"La vérité historique sera une victime de plus de Vladimir Poutine" pour François-Xavier Bellamy

François-Xavier Bellamy, député européen LR, était l'invité du “petit déjeuner politique” sur Sud Radio. Il revient notamment sur le discours attendu de Vladimir Poutine lors de la cérémonie du 9 mai à Moscou.

Poutine
François-Xavier Bellamy, interviewé par Patrick Roger sur Sud Radio, le 9 mai, dans "le petit déjeuner politique".

Guerre en Ukraine, discours de Vladimir Poutine lors de la célébration du 9 mai en Russie, campagne des législatives : François-Xavier Bellamy a répondu aux questions de Patrick Roger.

François-Xavier Bellamy : "La vérité historique sera une victime de plus dans le discours de Vladimir Poutine"

La Russie célèbre le 9 mai la victoire sur l'Allemagne nazie en 1945, alors que la guerre se poursuit en Ukraine. Tous les regards sont tournés vers Moscou et le discours de Vladimir Poutine. La crainte de François-Xavier Bellamy est que "la vérité historique ne soit une victime de plus dans le discours qu'il tiendra. Vladimir Poutine cherche à récupérer la mémoire du combat contre l'Allemagne nazie au profit de sa propagande d'aujourd'hui à travers la rhétorique de la dénazification de l'Ukraine complètement aberrante". Il y a selon lui "quelque chose d'indécent dans cette récupération. Quand l'URSS a déclaré la guerre à l'hyper-puissance nazie, c'est parce qu'elle était directement attaquée par Hitler, rappelle-t-il. Aujourd'hui, c'est Vladimir Poutine lui-même qui attaque l'Ukraine, qui ne menaçait pas la Russie. Personne ne peut sérieusement penser que les Américains allaient envahir la Russie".

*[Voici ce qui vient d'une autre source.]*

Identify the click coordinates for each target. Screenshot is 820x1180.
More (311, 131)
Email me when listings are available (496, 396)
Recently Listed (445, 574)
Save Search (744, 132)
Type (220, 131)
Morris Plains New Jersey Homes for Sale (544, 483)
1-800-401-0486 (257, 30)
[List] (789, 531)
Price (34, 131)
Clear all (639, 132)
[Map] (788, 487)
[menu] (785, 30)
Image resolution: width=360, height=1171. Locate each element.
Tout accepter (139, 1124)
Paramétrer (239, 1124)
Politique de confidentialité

"Vladimir Poutine s'est livré à une forme de transgression qui, si elle reste sans conséquence, transformera le monde, estime le député européen. Un monde dans lequel les puissances résolvent leurs différends par la violence. En commémorant le 9 mai, Vladimir Poutine transforme le travail de mémoire qui a été fait. Y compris en Russie, l'idée du 'plus jamais ça' dans l'idée de 'nous sommes capables d'avoir de nouvelles victoires'". Concernant la menace nucléaire, François-Xavier Bellamy reste prudent. "La politique consiste à anticiper le scénario du pire", explique-t-il. Pour lui, "la dissuasion nucléaire est le levier qui permet d'éviter que l'escalade n'aille plus loin encore. La question fondamentale est de savoir comment faire en sorte que la réponse de l'Europe, du monde occidental, soit susceptible de mettre fin à cette guerre".

 

Europe : "Cette dépendance nous installe dans une impuissance coupable"

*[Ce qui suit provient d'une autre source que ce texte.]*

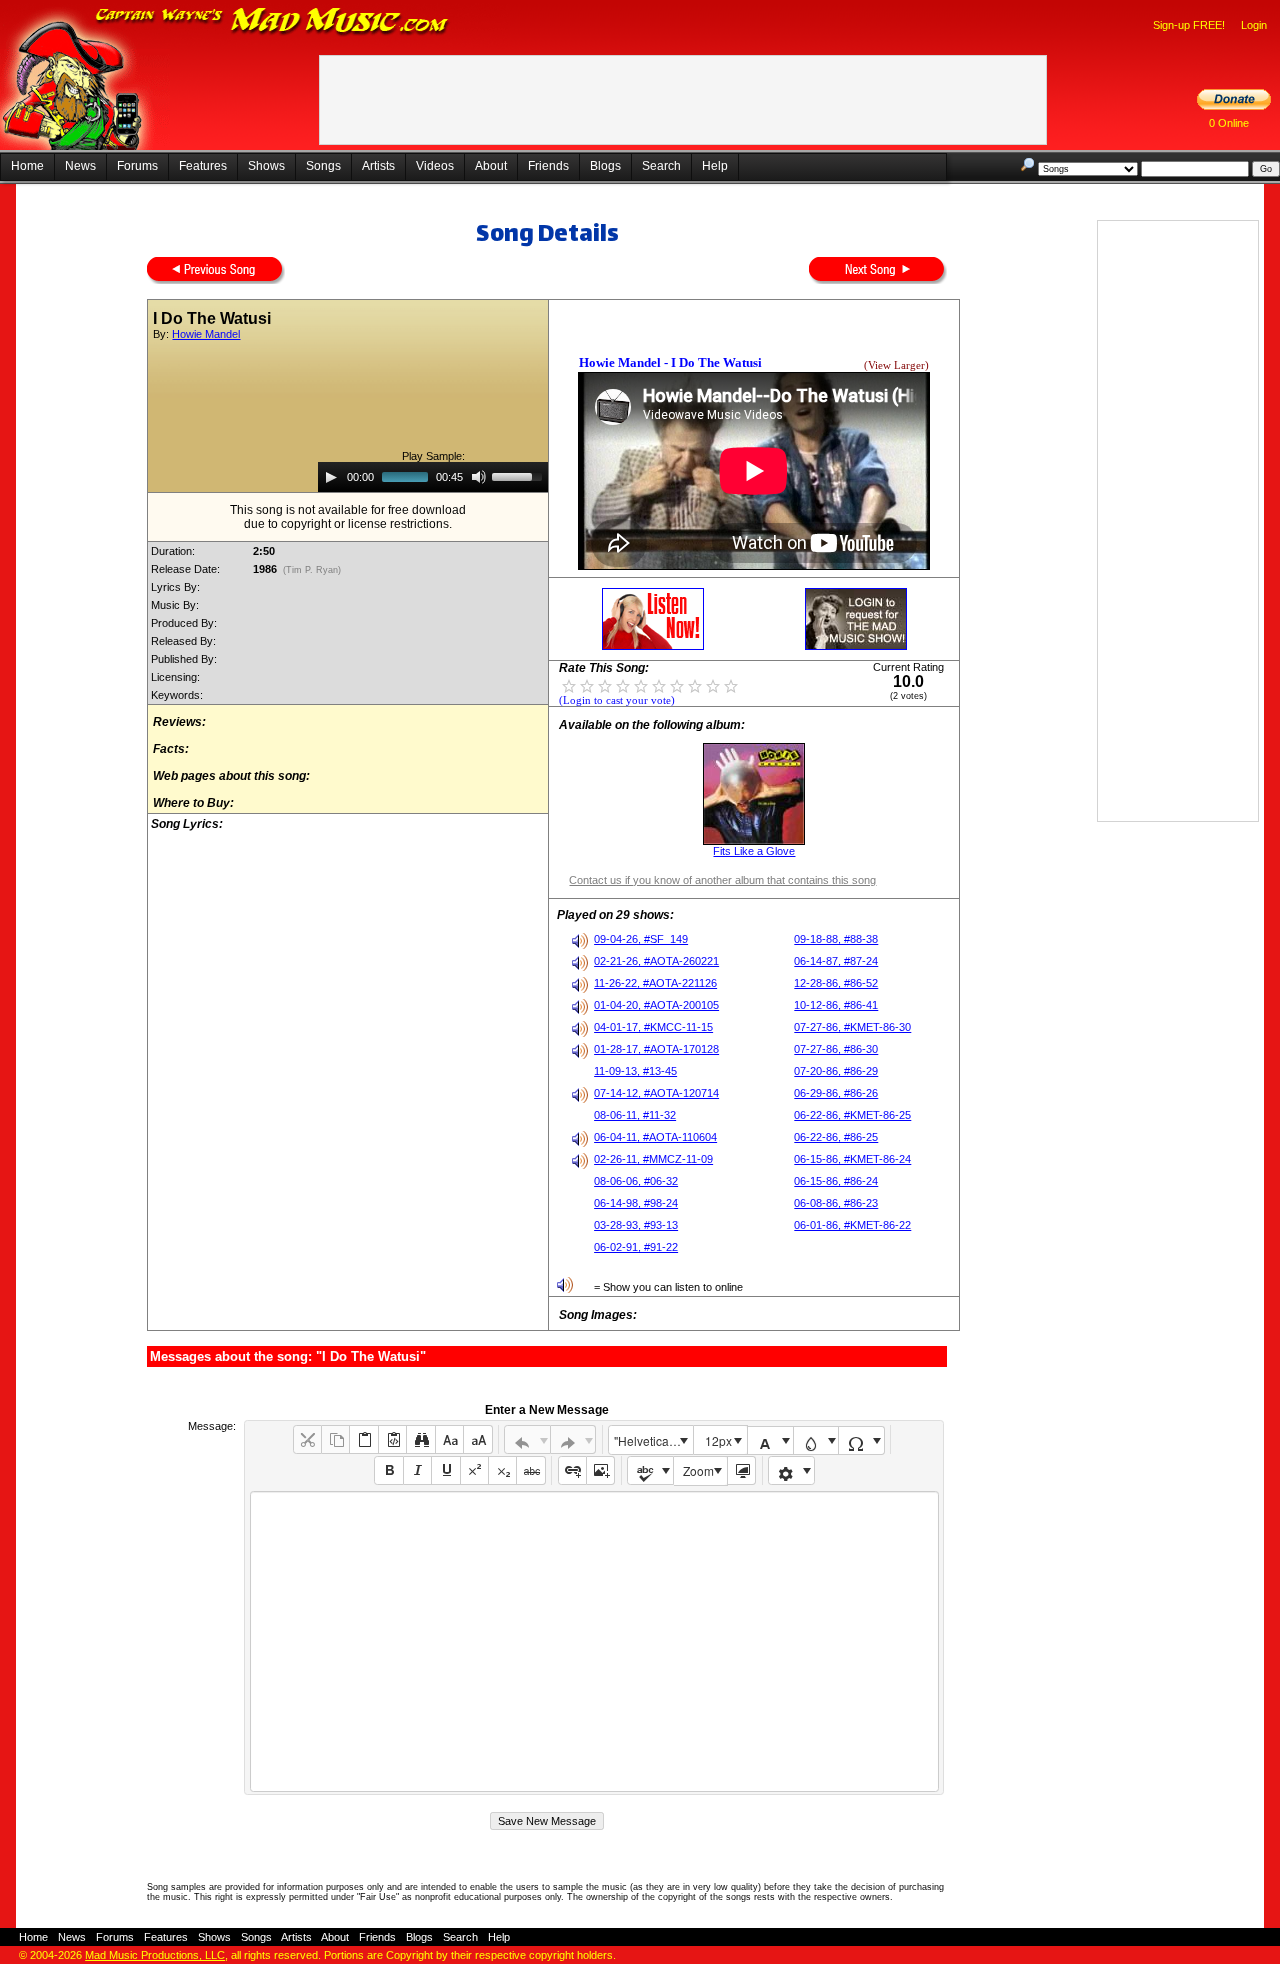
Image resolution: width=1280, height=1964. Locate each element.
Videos (435, 166)
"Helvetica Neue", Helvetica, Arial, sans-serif (653, 1440)
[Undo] (527, 1439)
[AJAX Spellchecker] (650, 1470)
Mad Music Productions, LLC (155, 1955)
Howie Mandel (206, 334)
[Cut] (307, 1439)
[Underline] (445, 1470)
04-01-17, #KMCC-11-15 (653, 1027)
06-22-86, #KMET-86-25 (852, 1115)
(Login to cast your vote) (617, 700)
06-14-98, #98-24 (636, 1203)
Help (715, 166)
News (80, 166)
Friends (548, 166)
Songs (323, 166)
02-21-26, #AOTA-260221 (656, 961)
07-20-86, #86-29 (836, 1071)
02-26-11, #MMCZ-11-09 (653, 1159)
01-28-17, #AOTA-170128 (656, 1049)
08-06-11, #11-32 (635, 1115)
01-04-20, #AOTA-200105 (656, 1005)
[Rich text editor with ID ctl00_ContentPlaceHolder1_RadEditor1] (594, 1641)
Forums (137, 166)
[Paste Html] (392, 1439)
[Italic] (417, 1470)
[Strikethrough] (530, 1470)
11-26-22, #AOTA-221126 (655, 983)
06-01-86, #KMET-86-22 (852, 1225)
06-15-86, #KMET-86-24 (852, 1159)
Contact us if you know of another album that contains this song (722, 880)
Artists (378, 166)
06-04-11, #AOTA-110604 (655, 1137)
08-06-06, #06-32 (636, 1181)
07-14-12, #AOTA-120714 (656, 1093)
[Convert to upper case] (477, 1439)
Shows (266, 166)
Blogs (605, 166)
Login (1254, 25)
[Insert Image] (600, 1470)
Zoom (698, 1470)
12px (718, 1440)
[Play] (331, 477)
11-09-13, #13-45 (635, 1071)
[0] (569, 685)
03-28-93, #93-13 (636, 1225)
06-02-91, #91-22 (636, 1247)
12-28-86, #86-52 (836, 983)
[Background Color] (816, 1440)
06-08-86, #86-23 (836, 1203)
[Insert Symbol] (861, 1440)
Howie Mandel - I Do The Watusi (670, 362)
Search (661, 166)
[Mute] (479, 477)
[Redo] (573, 1439)
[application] (433, 477)
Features (203, 166)
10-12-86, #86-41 (836, 1005)
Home (27, 166)
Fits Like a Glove (754, 851)
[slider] (520, 475)
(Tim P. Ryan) (312, 570)
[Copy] (335, 1439)
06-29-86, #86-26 (836, 1093)
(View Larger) (896, 365)
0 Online (1229, 123)
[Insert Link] (572, 1470)
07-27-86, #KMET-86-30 (852, 1027)
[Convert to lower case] (449, 1439)
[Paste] (363, 1439)
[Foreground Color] (770, 1440)
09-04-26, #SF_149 (641, 939)
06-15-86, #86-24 (836, 1181)
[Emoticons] (791, 1470)
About (491, 166)
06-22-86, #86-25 (836, 1137)
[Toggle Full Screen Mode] (741, 1470)
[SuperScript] (474, 1470)
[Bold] (388, 1470)
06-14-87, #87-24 (836, 961)
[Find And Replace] (420, 1439)
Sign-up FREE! (1189, 25)
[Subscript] (502, 1470)
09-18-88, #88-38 (836, 939)
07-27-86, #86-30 (836, 1049)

Jusqu'où faut-il aller dans les sanctions contre la Russie ? "Nous sommes placés devant la situation de vulnérabilité européenne, déplore François-Xavier Bellamy. Celle que nous avons déjà connue face au Covid. J'ai dénoncé avec mes collègues au Parlement européen le fait que l'Europe est devenue dépendante pour produire les biens les plus importants pour garantir la souveraineté de nos démocraties. On a vu pendant la crise du Covid notre dépendance industrielle, sur la question des masques, des tests. On la voit aujourd'hui sur la production énergétique. Cette dépendance nous installe dans une impuissance coupable", estime le député européen.

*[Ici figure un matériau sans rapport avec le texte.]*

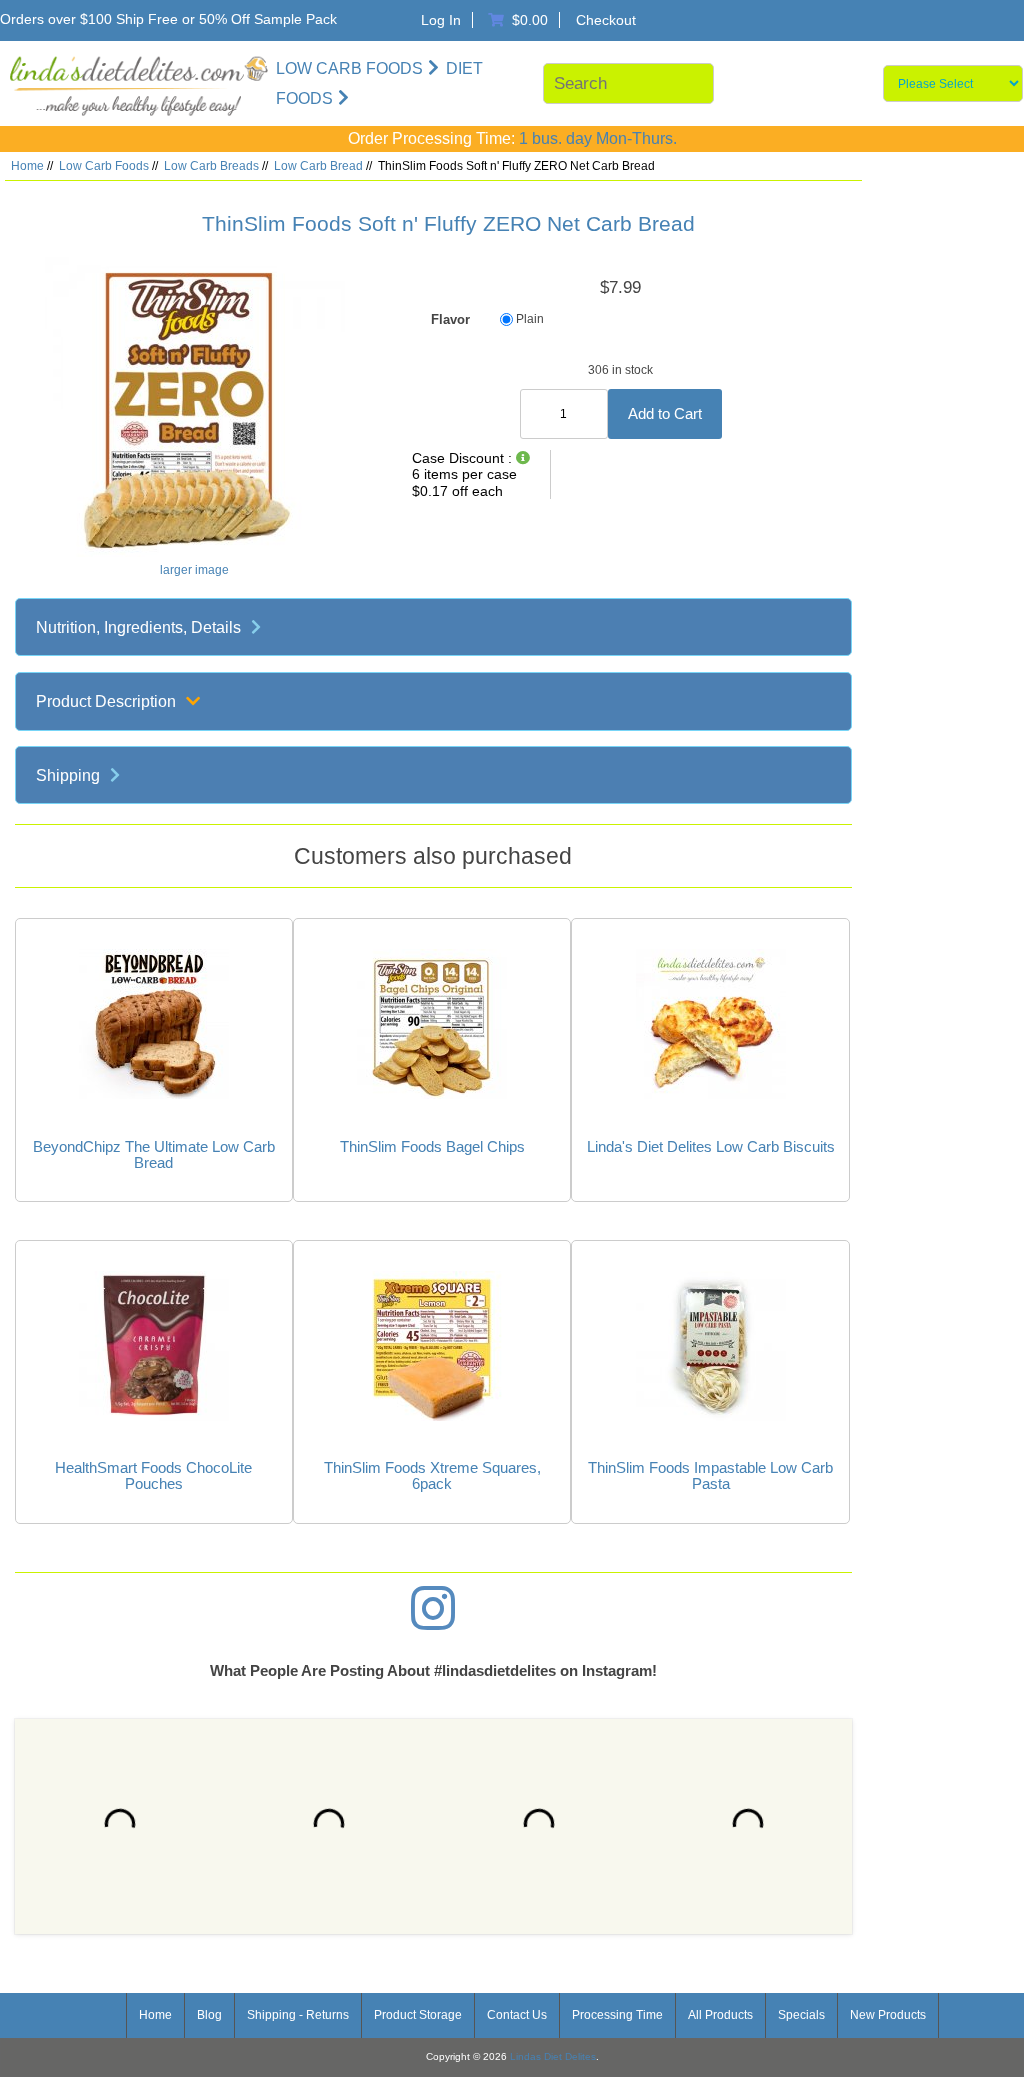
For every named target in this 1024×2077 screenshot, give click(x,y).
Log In (441, 20)
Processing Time (617, 2015)
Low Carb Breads (211, 165)
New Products (888, 2015)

"Les Européens ont réagi avec force au déclenchement de la guerre en Ukraine en mettant en oeuvre des réponses fortes de manière rapide. Aujourd'hui, nous arrivons au nerf le plus important : l'énergie. Sur ces questions, nous ne pouvons pas faire sans les importations qui viennent de Russie. Le vrai sujet est le gaz, affirme François-Xavier Bellamy. Le travail urgent est de tenter de construire les conditions d'une indépendance plus grande à l'égard de la Russie sur le plan énergétique. Emmanuel Macron n'a pas défendu le nucléaire pendant les dernières années de son mandat. Il a laissé la Commission européenne mettre le nucléaire à la marge de l'énergie en Europe".